The structure of the deal, involving due diligence, title transfer, and investment protection mechanisms, indicates a maturing regulatory and legal environment capable of supporting complex mining transactions.
However, the long-term impact will depend on the transition from licence acquisition to actual resource development, where infrastructure, regulatory stability, and community engagement become determining factors.
DATA BOX
- Mineral focus: lithium
- Project locations: Fonlo, Gbugbu, Saki, Iganna
- States: Kwara and Oyo
- Investor origin: Australia (ASX-listed company)
WHO WINS / WHO LOSES
Nigeria gains increased visibility as a destination for critical minerals investment.
Foreign investors benefit from early access to underdeveloped lithium assets with potential long-term value.
Local economies may gain from future project development, employment, and infrastructure investment.

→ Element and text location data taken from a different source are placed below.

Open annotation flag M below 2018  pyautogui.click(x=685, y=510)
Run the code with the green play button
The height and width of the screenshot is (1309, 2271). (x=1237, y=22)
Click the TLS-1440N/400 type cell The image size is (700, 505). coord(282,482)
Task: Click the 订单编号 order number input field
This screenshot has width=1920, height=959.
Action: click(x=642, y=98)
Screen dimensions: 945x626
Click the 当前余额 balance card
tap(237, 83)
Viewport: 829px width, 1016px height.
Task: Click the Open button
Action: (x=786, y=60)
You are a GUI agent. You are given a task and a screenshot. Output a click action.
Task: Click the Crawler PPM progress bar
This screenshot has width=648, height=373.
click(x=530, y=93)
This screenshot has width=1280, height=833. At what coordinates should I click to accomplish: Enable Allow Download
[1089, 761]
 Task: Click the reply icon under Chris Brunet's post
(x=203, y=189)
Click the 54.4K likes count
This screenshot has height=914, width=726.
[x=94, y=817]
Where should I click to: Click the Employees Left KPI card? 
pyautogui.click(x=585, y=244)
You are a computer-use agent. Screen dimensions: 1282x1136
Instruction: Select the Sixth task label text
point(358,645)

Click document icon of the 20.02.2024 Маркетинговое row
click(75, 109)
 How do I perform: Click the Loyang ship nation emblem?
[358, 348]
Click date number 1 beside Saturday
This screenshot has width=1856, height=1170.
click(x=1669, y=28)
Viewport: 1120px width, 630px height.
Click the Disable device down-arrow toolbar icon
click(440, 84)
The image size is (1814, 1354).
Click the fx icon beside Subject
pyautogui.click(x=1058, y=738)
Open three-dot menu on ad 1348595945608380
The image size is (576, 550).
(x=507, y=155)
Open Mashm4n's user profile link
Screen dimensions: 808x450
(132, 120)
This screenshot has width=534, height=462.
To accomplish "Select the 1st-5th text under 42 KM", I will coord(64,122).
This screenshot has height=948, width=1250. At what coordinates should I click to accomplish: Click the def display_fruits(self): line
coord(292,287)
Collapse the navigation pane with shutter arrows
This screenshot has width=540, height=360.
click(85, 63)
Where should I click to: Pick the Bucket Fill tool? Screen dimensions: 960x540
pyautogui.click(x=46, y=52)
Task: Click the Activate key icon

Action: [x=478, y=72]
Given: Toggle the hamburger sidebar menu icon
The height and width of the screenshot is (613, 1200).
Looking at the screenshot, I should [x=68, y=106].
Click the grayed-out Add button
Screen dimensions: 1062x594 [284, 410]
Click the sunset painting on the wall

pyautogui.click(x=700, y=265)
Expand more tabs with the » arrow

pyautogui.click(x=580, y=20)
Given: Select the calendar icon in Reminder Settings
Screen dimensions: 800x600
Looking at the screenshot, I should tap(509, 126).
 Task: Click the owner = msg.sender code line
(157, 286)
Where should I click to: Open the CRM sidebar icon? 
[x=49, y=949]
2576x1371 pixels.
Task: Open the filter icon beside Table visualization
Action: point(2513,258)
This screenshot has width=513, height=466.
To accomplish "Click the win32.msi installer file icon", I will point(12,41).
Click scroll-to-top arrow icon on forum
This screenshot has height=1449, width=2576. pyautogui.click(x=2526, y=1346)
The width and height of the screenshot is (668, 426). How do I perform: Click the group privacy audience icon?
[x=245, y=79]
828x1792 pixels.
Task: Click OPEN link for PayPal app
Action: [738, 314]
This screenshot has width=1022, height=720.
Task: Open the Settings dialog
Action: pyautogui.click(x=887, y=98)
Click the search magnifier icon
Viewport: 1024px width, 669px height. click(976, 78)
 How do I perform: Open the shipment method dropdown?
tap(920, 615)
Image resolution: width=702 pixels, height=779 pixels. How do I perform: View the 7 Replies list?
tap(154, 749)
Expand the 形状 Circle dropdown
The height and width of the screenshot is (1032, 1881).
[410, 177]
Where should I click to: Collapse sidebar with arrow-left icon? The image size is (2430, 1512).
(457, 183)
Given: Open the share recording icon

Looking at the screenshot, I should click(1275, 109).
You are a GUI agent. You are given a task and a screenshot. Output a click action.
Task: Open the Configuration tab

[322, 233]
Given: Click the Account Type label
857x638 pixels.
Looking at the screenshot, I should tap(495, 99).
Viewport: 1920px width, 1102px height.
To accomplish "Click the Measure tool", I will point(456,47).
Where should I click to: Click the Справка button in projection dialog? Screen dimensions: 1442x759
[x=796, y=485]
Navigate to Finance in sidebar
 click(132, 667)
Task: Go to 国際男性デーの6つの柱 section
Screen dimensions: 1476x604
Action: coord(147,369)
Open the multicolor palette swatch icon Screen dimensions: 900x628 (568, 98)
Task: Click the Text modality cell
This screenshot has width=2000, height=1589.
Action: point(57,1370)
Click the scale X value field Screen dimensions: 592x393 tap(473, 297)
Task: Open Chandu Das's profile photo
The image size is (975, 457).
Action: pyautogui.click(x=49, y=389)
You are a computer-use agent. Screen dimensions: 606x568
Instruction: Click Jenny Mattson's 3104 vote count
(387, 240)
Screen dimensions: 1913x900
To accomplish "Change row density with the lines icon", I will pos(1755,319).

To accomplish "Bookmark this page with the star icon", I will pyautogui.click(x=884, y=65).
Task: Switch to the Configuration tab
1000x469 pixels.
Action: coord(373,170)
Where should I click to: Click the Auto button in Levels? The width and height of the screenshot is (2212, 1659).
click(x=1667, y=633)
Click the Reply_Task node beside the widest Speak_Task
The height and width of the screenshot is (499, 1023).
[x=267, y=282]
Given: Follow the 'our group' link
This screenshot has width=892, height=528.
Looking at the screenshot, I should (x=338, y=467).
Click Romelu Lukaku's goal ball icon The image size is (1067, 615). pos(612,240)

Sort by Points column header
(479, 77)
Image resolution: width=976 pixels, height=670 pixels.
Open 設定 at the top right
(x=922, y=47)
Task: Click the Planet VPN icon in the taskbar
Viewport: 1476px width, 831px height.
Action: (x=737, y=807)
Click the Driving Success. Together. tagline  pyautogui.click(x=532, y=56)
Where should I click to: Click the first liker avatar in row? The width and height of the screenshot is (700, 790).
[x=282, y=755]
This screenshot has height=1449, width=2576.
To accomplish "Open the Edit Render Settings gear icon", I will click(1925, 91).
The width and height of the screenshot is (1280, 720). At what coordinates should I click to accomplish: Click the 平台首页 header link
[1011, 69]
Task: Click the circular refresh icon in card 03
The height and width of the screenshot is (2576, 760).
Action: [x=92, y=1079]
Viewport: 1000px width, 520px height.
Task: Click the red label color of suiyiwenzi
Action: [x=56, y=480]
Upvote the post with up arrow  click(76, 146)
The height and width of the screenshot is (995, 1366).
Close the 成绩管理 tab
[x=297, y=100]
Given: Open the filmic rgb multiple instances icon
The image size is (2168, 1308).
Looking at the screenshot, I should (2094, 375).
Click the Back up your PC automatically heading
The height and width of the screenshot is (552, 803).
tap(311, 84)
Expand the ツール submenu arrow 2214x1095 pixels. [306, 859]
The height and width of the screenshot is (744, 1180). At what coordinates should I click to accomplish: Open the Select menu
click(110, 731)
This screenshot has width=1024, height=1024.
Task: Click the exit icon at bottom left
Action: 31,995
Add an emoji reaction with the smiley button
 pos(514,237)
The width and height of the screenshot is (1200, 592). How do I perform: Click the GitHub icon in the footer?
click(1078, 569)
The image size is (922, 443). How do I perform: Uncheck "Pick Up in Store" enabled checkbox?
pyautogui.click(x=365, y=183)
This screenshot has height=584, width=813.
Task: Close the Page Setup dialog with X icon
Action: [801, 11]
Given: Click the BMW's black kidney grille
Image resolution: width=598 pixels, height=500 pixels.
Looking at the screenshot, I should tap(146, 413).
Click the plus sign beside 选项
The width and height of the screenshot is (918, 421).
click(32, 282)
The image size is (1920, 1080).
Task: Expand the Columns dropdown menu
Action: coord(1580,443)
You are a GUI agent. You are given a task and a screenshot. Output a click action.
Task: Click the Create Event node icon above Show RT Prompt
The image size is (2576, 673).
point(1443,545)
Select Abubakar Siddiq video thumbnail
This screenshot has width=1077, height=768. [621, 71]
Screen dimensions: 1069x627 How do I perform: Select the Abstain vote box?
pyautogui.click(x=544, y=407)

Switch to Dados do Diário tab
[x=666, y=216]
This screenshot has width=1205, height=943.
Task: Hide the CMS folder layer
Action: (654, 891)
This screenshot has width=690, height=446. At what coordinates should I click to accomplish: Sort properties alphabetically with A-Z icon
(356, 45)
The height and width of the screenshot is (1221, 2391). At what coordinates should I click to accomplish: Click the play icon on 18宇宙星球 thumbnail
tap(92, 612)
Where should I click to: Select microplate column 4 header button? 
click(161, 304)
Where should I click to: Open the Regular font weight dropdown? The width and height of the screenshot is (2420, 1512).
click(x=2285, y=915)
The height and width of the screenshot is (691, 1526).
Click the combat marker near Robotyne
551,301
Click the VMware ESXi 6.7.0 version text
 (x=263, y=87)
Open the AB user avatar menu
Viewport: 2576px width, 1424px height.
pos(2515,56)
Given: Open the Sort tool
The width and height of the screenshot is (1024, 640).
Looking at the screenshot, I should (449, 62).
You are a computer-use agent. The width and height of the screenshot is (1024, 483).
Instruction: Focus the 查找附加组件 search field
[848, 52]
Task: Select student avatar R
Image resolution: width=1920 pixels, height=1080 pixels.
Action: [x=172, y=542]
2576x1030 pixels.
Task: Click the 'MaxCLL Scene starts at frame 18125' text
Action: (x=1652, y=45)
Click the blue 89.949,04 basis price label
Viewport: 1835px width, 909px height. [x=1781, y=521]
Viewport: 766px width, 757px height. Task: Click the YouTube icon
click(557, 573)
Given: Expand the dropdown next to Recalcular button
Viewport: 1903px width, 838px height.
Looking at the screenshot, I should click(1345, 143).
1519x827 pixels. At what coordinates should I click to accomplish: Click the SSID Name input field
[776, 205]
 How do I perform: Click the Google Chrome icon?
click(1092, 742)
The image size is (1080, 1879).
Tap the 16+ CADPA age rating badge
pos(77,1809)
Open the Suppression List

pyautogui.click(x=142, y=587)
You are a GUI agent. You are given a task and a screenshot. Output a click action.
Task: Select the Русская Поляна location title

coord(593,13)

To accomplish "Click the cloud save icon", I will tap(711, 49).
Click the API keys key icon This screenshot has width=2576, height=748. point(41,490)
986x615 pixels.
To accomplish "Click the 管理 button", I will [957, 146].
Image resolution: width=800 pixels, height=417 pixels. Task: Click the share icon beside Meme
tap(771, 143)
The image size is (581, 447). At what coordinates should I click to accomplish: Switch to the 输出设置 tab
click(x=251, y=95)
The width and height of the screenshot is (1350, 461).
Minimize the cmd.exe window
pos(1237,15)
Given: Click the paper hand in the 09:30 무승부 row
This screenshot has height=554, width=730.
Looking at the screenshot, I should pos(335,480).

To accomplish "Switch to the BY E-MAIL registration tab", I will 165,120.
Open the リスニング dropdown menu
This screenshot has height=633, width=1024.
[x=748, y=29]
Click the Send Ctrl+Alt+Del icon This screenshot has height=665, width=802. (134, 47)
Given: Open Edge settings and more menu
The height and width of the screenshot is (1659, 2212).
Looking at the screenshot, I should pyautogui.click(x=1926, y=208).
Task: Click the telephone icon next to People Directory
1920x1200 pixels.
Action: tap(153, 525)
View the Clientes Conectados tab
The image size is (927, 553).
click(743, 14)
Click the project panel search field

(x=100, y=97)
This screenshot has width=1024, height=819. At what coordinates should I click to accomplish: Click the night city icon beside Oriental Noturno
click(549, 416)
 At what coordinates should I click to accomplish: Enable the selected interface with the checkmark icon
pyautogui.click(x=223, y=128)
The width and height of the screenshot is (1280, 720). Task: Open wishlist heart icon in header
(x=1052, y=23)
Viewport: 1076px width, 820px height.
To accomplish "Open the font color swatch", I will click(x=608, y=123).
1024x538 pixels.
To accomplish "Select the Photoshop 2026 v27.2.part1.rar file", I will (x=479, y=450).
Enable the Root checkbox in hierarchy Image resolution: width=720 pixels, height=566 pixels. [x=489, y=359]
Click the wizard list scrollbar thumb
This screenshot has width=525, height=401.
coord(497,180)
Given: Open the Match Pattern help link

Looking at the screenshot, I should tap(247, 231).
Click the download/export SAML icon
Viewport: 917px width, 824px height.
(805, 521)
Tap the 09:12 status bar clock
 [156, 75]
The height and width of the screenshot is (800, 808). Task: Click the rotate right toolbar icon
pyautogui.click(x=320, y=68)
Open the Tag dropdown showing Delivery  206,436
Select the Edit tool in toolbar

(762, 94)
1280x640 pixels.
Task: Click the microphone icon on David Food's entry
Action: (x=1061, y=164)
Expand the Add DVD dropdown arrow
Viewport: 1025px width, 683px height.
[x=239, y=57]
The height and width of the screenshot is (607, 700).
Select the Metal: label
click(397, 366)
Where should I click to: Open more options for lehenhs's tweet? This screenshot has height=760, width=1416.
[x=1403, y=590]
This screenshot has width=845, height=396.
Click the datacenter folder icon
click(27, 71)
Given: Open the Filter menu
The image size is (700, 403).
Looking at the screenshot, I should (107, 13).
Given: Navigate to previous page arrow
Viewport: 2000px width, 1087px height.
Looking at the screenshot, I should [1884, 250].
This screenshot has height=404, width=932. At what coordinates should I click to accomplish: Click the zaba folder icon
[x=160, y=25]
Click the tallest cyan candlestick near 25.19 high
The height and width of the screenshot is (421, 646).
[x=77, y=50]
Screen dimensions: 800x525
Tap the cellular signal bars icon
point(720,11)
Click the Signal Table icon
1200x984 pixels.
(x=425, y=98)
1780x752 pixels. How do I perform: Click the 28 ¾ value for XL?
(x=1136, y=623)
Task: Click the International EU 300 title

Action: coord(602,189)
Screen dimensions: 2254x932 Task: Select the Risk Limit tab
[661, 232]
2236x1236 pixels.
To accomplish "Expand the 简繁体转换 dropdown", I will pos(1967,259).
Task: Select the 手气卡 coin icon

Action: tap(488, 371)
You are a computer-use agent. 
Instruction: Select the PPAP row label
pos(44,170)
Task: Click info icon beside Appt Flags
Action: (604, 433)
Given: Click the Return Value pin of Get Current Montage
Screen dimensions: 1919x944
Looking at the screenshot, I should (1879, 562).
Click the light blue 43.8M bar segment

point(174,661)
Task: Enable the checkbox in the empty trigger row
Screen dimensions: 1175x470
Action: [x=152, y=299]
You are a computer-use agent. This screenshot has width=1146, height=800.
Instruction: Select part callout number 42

Operators unable to meet technical and financial thresholds may face displacement as the sector formalises.
POLICY SIGNALS
The transaction signals growing alignment between Nigeria’s mining policy framework and global critical minerals demand.
It also reflects increasing openness to foreign capital participation in resource development under structured regulatory oversight.
INVESTOR SIGNAL
Nigeria’s lithium sector is emerging as a viable investment frontier, particularly for firms with technical expertise and long-term capital.
Early-stage entry positions investors to benefit from future value appreciation as global demand for battery minerals expands.
RISK RADAR
Execution risk remains high, particularly in moving from exploration to commercial production.
Regulatory and policy consistency will be critical in sustaining investor confidence.
Infrastructure gaps and community-related challenges may affect project timelines and cost structures.